Brincar com o plano do Battlefield 3 foi uma boa maneira de deixar as pessoas nervosas. Miele se lembra de dois executivos chamando-a para uma reunião e perguntando por que não estavam vendo os outdoors do jogo enquanto vinham para o escritório.

“Foi assustador para mim também, e não culpo nossos executivos por me questionarem por isso”, diz ela. Mas o jogo acabou sendo o mais vendido da EA, vendendo mais de 5 milhões de cópias na primeira semana. A partir desse ponto, a estratégia de marketing de Miele se tornou o padrão para a empresa.

Quando a EA assinou um contrato de 10 anos com a Walt Disney Co. em 2013, Miele se tornou gerente geral do Star Wars. Em 2014, assumiu as operações de publicação, marketing e outras áreas importantes, primeiro na região da América do Norte, depois globalmente em 2016.

Na época, a indústria de jogos estava mudando de discos físicos para downloads digitais, transformando o relacionamento com seus parceiros de varejo como Walmart e Best Buy.
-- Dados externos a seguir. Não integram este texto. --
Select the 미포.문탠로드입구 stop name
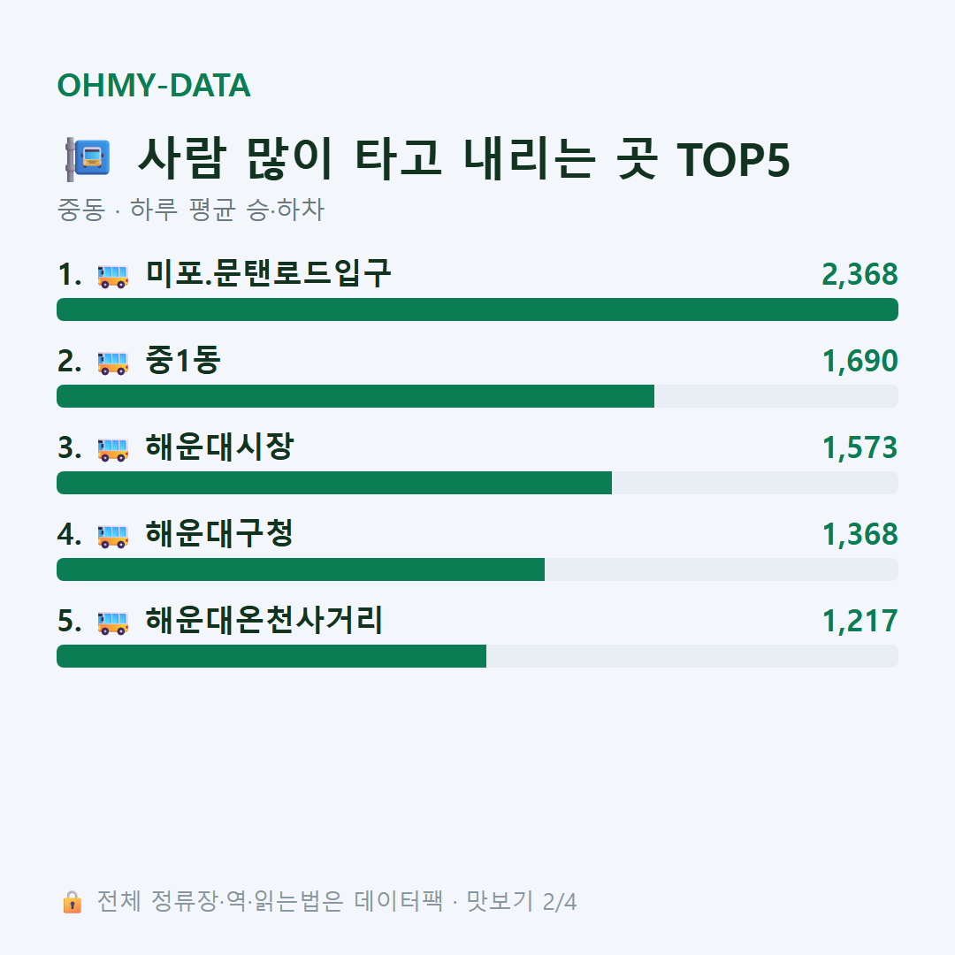 [268, 273]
Miele estava encarregada de viabilizar as coisas, explicando que a EA começaria a competir com eles por clientes, mesmo que os varejistas respondessem pela maior parte da receita. “Eu nunca disse a eles:‘ Ei, a gente se vê por aí, estamos seguindo em frente’”, diz ela.
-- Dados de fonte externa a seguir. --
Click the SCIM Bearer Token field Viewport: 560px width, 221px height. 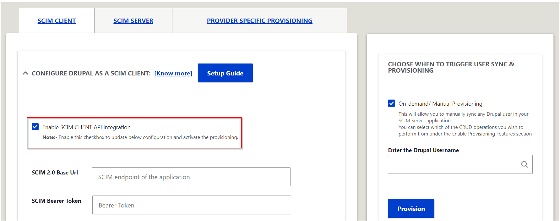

“Foi algo como:‘ Como podemos seguir em frente juntos?’” A EA começou a fazer cartões físicos com créditos digitais que seus parceiros de varejo poderiam vender em suas lojas, permitindo o compartilhamento da receita das vendas digitais.

Os estúdios da EA estão espalhados pelo mundo, e o Covid-19 alterou radicalmente a rotina de Miele. “Foi um ano muito difícil e estou muito orgulhosa de como nossa empresa se destacou”, diz ela. “Eu me considerava uma líder em tempo de guerra no ano passado. Era preciso entrar em um bunker junto com todo mundo. ”

Clubhouse e e-mails

Os dias se tornaram uma interminável sucessão de chamadas pelo Zoom. Para acompanhar os jogadores, Miele começou a passar as noites ouvindo bate-papos do Clubhouse enquanto respondia e-mails de trabalho. Como ela nunca saía, também teve mais tempo para jantar em casa e jogar jogos de tabuleiro ou Apex Legends, ou TS (The Sims) com seus gêmeos de 16 anos.
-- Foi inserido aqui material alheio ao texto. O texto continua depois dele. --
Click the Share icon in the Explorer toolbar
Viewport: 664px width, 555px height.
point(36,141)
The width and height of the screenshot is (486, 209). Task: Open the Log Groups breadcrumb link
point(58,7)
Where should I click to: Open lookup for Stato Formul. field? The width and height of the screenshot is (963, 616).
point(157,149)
Com o recuo da pandemia nos EUA, sua programação pode mudar, mas ela ainda pretende oferecer mais flexibilidade para seus funcionários trabalharem em casa e no escritório. “Acho que teremos um ambiente de trabalho diferente conforme avançarmos”, diz ela.

Miele está ansiosa para retomar suas idas ao estúdio. Está ajudando a aproximar ainda mais a EA em direção aos smartphones. A empresa planeja lançar versões móveis do Apex Legends globalmente este ano e gastou US$ 2.1 bilhões em abril para a Glu Mobile, editora de jogos para celulares, enquanto também prepara os próximos lançamentos em suas franquias já existentes.

“Acho que o próximo Battlefield e os jogos de tiro para celular, juntamente com o sucesso dos M&As, serão os testes decisivos de sua gestão neste ano”, disse Matt Kanterman, analista da Bloomberg Intelligence. “O objetivo dela está claramente ficando maior”.